KTP atau Kartu Tanda Penduduk merupakan dokumen resmi yang diterbitkan oleh Dinas Kependudukan dan Pencatatan Sipil (Disdukcapil) dan seharusnya tidak dipungut biaya. Namun, menurut pengakuan salah seorang warga Inisal A diminta untuk menyertakan sejumlah uang untuk pengurusan KTP kepada staf desa.
“Saya ditanya, ‘mau cepat atau tidak?’ Lalu disuruh bayar Rp250.000. Ribu Rupiah Padahal kan harusnya gratis, dan ini sudah dua (2) bulan KTP Saya Belum Ada,” ungkap insial A, warga desa bontoala, saat ditemui media, Minggu 01 Januari 2026
Dalam aturan resmi, pengurusan KTP termasuk dalam pelayanan publik yang tidak dikenakan biaya. Namun, praktik di lapangan sering menyimpang. Warga yang membutuhkan secara mendesak sering kali merasa terpaksa membayar untuk mempercepat proses.

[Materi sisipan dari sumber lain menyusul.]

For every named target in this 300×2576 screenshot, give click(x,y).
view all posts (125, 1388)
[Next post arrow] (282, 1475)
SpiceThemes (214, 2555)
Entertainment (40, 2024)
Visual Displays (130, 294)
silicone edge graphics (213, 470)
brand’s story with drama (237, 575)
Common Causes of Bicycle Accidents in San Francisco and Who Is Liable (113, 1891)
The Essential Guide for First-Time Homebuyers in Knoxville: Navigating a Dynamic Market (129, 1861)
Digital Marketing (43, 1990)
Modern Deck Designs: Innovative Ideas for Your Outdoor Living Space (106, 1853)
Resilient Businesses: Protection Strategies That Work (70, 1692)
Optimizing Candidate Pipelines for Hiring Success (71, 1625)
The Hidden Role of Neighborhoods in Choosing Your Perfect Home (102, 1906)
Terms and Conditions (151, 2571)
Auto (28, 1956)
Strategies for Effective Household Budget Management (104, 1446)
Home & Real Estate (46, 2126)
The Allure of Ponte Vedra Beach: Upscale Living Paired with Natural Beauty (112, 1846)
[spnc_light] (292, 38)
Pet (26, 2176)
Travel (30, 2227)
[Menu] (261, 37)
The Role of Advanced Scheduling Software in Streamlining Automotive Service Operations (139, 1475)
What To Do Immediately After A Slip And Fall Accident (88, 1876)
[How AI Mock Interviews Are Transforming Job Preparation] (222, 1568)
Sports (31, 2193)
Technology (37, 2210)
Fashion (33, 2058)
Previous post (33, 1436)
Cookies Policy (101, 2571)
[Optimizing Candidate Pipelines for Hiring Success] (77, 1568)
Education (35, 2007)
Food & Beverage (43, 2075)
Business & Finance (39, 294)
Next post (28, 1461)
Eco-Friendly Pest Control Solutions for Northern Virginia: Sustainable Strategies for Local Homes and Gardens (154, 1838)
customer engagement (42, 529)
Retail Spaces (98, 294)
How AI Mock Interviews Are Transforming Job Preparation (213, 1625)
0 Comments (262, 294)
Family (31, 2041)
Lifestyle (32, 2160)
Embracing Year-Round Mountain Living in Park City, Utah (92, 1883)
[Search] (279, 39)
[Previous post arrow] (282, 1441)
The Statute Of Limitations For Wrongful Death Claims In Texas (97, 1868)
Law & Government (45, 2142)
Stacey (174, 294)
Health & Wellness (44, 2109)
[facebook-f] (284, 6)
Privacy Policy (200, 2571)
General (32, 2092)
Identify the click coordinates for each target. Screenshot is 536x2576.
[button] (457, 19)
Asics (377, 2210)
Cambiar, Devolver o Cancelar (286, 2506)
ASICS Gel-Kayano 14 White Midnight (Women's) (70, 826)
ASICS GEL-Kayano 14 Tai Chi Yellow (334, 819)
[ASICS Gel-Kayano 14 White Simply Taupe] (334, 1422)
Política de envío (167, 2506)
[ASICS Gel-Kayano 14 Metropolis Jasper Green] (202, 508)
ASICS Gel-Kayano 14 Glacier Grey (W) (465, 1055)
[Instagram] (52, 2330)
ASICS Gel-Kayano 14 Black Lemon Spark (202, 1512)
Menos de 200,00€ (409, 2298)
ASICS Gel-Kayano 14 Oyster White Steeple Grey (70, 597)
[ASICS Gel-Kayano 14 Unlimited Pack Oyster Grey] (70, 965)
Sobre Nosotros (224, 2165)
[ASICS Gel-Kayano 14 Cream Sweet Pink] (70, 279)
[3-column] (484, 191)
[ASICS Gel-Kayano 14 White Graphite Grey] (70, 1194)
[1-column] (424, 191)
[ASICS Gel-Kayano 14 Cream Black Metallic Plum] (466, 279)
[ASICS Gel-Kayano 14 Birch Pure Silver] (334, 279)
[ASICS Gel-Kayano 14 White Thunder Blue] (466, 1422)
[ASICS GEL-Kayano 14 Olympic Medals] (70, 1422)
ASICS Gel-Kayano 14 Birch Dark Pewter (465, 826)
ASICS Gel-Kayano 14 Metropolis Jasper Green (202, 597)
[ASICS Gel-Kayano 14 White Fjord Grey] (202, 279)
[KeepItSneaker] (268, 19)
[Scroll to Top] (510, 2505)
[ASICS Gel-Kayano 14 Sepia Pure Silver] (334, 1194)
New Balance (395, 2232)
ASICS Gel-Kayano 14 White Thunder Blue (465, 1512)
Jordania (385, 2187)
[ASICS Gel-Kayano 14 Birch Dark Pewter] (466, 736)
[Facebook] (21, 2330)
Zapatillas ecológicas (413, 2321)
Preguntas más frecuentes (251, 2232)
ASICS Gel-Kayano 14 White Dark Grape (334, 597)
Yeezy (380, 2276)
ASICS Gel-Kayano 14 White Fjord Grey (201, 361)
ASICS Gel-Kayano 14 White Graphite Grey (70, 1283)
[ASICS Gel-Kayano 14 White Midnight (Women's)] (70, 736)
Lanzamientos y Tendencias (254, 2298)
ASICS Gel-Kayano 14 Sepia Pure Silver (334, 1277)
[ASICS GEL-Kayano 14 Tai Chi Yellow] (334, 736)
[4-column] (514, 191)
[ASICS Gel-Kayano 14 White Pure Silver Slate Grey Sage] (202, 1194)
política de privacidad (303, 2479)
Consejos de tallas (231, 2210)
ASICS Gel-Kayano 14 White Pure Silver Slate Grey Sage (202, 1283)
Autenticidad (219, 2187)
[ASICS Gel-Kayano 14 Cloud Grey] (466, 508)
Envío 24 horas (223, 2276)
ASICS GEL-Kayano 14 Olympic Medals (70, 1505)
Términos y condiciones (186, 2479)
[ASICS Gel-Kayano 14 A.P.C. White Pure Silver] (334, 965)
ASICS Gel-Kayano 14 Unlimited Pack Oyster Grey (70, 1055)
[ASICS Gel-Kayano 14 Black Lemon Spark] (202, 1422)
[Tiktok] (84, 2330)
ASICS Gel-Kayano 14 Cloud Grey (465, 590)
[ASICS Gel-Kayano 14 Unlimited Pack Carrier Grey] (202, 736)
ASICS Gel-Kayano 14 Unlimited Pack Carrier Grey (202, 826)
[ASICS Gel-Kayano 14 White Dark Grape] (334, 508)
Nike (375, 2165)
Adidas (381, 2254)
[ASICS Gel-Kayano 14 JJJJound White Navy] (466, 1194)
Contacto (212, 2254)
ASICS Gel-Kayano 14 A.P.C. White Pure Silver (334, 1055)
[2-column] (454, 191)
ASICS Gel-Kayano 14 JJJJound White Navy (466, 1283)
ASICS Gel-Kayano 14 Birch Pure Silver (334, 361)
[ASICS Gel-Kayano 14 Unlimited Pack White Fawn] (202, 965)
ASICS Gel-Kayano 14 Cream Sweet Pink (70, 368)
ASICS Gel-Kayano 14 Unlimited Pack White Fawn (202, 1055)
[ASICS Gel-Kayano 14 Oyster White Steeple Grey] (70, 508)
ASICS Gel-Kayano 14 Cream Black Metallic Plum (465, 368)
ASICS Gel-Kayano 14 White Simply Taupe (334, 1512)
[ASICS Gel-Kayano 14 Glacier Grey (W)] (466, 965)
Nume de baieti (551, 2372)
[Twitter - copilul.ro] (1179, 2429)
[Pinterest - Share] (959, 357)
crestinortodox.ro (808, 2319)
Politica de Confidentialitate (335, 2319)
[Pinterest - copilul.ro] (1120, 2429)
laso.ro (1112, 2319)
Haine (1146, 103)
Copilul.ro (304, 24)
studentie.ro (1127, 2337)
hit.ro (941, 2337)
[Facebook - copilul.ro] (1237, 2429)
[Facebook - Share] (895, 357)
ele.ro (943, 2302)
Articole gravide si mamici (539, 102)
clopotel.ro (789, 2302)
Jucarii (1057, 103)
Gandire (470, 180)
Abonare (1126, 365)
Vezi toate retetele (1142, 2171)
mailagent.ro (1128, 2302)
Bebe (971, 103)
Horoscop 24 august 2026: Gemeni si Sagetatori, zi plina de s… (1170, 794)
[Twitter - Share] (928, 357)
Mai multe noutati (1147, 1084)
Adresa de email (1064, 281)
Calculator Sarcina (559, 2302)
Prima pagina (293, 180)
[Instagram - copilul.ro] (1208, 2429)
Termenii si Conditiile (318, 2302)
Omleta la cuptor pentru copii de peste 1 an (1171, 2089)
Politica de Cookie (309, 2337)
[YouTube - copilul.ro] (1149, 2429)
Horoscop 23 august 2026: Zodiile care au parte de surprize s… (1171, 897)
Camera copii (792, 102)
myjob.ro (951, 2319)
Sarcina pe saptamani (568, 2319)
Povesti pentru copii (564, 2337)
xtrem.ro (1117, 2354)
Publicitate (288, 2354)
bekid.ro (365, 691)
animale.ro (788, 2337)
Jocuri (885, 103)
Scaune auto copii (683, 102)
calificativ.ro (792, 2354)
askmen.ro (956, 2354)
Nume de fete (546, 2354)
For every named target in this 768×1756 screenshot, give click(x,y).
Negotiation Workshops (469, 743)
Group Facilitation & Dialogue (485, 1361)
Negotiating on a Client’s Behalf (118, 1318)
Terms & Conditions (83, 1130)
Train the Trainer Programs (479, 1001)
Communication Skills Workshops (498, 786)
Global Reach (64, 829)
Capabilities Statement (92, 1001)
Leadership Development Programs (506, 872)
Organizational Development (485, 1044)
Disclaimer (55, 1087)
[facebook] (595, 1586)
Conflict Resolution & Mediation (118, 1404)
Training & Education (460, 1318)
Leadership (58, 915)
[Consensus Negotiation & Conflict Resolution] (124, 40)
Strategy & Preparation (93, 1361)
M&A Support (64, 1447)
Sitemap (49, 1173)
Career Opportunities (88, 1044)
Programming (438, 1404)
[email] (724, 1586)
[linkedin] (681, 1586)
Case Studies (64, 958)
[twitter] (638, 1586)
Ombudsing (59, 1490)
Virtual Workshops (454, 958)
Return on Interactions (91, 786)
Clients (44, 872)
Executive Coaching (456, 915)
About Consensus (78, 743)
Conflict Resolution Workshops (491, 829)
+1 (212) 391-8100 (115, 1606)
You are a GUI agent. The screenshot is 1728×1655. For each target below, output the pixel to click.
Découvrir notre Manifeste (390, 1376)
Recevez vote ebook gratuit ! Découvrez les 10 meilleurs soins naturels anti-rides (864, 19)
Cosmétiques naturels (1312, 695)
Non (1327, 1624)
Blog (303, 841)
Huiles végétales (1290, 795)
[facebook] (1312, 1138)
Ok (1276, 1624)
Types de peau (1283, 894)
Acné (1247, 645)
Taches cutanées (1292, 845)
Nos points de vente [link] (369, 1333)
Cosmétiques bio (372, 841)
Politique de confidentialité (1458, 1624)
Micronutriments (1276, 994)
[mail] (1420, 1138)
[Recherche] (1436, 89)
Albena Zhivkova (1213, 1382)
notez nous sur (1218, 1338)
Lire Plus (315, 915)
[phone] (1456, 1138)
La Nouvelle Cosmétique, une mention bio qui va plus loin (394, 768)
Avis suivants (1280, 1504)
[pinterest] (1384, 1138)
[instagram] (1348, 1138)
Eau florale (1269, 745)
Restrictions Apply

Namun, menurut Ketua Bidang Hukum Semmi, ADV. Laode Musaharin, S.H ,
menyatakan dugaan pungli ini sudah lama menjadi isu hangat di kalangan masyarakat.
“Kami sudah mendengar keluhan warga sejak awal tahun. Jika benar terjadi pungli, itu jelas melanggar aturan dan merusak citra pelayanan publik,” tegasnya.
Dugaan pungli ini mengingatkan pentingnya transparansi dan akuntabilitas dalam pelayanan publik. Masyarakat berhak atas layanan yang cepat, gratis, dan bebas dari pungutan tidak sah. Pengawasan dari instansi terkait dan partisipasi aktif warga menjadi kunci bagi anggota praktik yang merugikan ini.
Hingga berita ini diterbitkan, pihak
Terkait belum memberikan keterangan resmi terkait dugaan pelanggaran tersebut. Media masih membuka ruang hak jawab sesuai dengan ketentuan Undang-Undang Pers.